■ Directive:
Copy out everything in the listing from the line containing "For every named target in this 183×2576" down to the line containing "Home (181, 45)", both lines included, and leave every line without coordinates unchanged. Multiply each click coordinate by 1.1, rounding the result to a whole number with halves going up.
"""
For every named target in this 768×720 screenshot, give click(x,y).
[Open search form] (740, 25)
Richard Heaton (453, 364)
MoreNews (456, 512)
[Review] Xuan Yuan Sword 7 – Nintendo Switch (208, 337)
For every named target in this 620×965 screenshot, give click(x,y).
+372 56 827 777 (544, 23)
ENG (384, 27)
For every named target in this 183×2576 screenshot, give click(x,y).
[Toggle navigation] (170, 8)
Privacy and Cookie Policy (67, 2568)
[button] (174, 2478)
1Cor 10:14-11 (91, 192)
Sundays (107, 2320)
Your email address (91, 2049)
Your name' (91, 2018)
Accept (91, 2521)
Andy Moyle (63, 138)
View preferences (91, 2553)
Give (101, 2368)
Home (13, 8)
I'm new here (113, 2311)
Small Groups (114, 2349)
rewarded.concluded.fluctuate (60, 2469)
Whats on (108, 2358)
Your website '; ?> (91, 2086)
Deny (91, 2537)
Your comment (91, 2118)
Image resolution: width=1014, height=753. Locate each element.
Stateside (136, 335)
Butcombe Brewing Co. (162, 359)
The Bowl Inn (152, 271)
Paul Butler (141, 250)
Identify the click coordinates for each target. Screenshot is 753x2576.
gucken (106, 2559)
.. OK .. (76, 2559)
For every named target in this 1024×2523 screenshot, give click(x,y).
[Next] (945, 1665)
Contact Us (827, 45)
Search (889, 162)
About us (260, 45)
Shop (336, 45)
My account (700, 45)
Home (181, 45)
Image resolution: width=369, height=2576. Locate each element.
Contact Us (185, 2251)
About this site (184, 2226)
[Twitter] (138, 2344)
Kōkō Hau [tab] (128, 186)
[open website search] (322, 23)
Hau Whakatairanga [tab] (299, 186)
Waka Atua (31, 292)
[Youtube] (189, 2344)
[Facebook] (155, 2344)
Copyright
"""
■ Solution below:
For every named target in this 183×2576 screenshot, give click(x,y).
[Toggle navigation] (187, 9)
Privacy and Cookie Policy (74, 2825)
[button] (191, 2726)
1Cor 10:14-11 (100, 211)
Sundays (118, 2552)
Your email address (100, 2254)
Your name' (100, 2220)
Accept (100, 2773)
Andy Moyle (69, 152)
View preferences (100, 2808)
Give (111, 2605)
Home (14, 9)
I'm new here (124, 2542)
Small Groups (125, 2584)
rewarded.concluded.fluctuate (66, 2716)
Whats on (119, 2594)
Your website '; ?> (100, 2295)
Deny (100, 2791)
Your comment (100, 2330)
Image resolution: width=1014, height=753. Locate each element.
Stateside (150, 369)
Butcombe Brewing Co. (178, 395)
The Bowl Inn (167, 298)
Paul Butler (155, 275)
Identify the click coordinates for each target. Screenshot is 753x2576.
gucken (117, 2815)
.. OK .. (84, 2815)
For every named target in this 1024×2523 screenshot, give click(x,y).
[Next] (1040, 1832)
Contact Us (910, 50)
Search (978, 178)
About us (286, 50)
Shop (370, 50)
My account (770, 50)
Home (199, 50)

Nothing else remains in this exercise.